I built Tower Stacker and genuinely thought it was too easy. I could stack 80 blocks without breaking a sweat. The difficulty curve felt flat, the challenge nonexistent. I was about to add a speed multiplier when Max grabbed my laptop and said, "Let me try it." He hit 12 blocks and died. Twelve. I stared at the screen, genuinely confused, and said, "Did you drop the mouse?" He hadnt.

This is when I realized something uncomfortable: I am the worst possible tester for my own games. I know every timing nuance, every pixel offset, every audio cue. My brain has internalized the block speed to the point where I'm reacting to patterns I dont even consciously perceive. The "too easy" game I was about to ruin with a speed multiplier was actually perfectly balanced — for everyone except the person who coded it.

The Blind Spot You Cant See

After that Tower Stacker embarrassment, I ran a formal test. I built five versions of the same game — each with a slightly different difficulty ramp — and had ten people play them. Then I played them myself. My ranking of difficulty had zero correlation with the actual player data. Zero. The version I thought was "medium" was ranked hardest by seven out of ten testers. The version I thought was "hard" was ranked easiest by six.

The gap between developer perception and player experience is not small. It's enormous. And the more time you spend building a game, the wider that gap gets. Every frame you watch the block slide, every bug you fix during development, every console.log you read — they all build an internal model of the game that no fresh player will ever share.

What I Changed After Watching People Play

I started recording every play session. Not for analytics — I mean literally pointing my phone at the screen while someone played. The first recording I watched made me cringe so hard I closed the laptop. The player spent the first fifteen seconds of Gravity Flip trying to figure out which way was up. Fifteen seconds! I'd never noticed because I already knew.

Every game now goes through a mandatory "blind five" test before shipping.

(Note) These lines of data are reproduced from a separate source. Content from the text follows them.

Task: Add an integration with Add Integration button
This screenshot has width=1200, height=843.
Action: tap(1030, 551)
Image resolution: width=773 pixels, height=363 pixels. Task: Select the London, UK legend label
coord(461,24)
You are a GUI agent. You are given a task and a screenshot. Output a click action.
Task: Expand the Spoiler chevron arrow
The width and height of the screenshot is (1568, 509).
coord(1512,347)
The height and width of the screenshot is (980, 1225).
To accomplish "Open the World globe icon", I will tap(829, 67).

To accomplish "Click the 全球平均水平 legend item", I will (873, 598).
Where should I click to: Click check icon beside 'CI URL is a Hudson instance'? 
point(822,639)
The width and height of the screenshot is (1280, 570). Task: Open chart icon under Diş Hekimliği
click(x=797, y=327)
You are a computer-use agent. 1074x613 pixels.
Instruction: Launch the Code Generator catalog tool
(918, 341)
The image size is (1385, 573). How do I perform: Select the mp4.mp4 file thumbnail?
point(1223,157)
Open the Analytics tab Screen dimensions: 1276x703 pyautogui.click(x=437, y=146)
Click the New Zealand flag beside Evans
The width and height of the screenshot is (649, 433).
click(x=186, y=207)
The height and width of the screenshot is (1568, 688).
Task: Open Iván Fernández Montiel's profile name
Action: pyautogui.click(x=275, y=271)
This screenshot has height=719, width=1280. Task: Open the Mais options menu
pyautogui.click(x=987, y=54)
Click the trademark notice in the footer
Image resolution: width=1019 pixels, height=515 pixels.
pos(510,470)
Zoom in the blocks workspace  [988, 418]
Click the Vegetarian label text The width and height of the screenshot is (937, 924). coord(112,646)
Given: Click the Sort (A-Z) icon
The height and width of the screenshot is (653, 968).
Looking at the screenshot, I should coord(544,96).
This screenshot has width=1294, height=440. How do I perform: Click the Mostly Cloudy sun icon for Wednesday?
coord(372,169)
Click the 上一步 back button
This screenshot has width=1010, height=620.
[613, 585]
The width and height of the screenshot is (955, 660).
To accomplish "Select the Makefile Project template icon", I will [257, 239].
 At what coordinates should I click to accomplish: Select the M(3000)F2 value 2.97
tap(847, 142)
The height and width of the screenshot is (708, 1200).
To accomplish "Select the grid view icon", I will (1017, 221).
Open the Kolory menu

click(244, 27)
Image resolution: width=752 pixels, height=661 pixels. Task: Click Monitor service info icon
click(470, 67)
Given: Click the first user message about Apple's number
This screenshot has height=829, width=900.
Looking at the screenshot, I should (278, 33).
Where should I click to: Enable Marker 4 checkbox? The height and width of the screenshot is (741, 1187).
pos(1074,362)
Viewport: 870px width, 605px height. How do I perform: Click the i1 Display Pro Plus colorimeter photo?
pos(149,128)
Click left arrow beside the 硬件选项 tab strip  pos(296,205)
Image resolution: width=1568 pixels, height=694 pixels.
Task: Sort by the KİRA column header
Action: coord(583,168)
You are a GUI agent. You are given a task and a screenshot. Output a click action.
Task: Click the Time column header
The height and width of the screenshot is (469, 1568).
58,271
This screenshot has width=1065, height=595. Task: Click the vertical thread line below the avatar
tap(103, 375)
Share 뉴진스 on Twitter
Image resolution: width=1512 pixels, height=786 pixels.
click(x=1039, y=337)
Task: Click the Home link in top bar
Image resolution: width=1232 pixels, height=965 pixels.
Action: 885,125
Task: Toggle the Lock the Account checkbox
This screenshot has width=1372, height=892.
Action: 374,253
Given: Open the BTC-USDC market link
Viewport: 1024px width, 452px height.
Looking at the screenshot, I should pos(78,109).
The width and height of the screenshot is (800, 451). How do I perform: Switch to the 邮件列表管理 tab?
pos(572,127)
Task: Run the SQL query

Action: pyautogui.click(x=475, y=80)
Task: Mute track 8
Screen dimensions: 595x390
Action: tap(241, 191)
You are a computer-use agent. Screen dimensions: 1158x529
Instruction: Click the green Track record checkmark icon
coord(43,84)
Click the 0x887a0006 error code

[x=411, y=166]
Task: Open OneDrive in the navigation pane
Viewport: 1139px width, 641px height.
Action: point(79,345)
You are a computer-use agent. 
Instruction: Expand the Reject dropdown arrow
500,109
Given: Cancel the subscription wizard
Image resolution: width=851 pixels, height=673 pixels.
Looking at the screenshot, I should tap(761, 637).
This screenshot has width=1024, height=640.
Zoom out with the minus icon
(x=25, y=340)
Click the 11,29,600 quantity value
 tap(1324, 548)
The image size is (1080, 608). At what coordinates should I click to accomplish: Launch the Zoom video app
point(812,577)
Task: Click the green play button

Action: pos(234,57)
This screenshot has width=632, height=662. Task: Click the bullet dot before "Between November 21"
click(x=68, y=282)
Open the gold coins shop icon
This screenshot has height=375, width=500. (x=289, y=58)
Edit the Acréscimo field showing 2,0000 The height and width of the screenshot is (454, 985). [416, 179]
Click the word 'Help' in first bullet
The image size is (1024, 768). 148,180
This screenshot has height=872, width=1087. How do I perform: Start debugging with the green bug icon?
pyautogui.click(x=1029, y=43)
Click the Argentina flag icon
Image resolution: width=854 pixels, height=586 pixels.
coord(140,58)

Five people who have never seen the game, no instructions, no hints. I watch them play and I dont say a word. Not "oh you can also do this" or "try pressing space" or "actually the goal is to..." — nothing. Just silence and a stopwatch. The first game I tested this way revealed four usability issues I would have never caught. The second revealed seven. The average is five point three issues per game.

The hardest part is not helping. I sat on my hands during one test where a player spent three minutes stuck on the tutorial screen because they didnt see the "Start" button. Three minutes. The button was in the center of the screen, labeled in bold white text. I wanted to yell "TOP OF THE SCREEN, IT'S RIGHT THERE." But I didnt, because that button position is my problem, not theirs. We moved it. Nobody has gotten stuck since.

If you're building a game and you've been your own primary tester, stop. Find someone who's never seen it. Hand them the keyboard. Dont say anything. It's humiliating, but it's the fastest way to make your game actually good.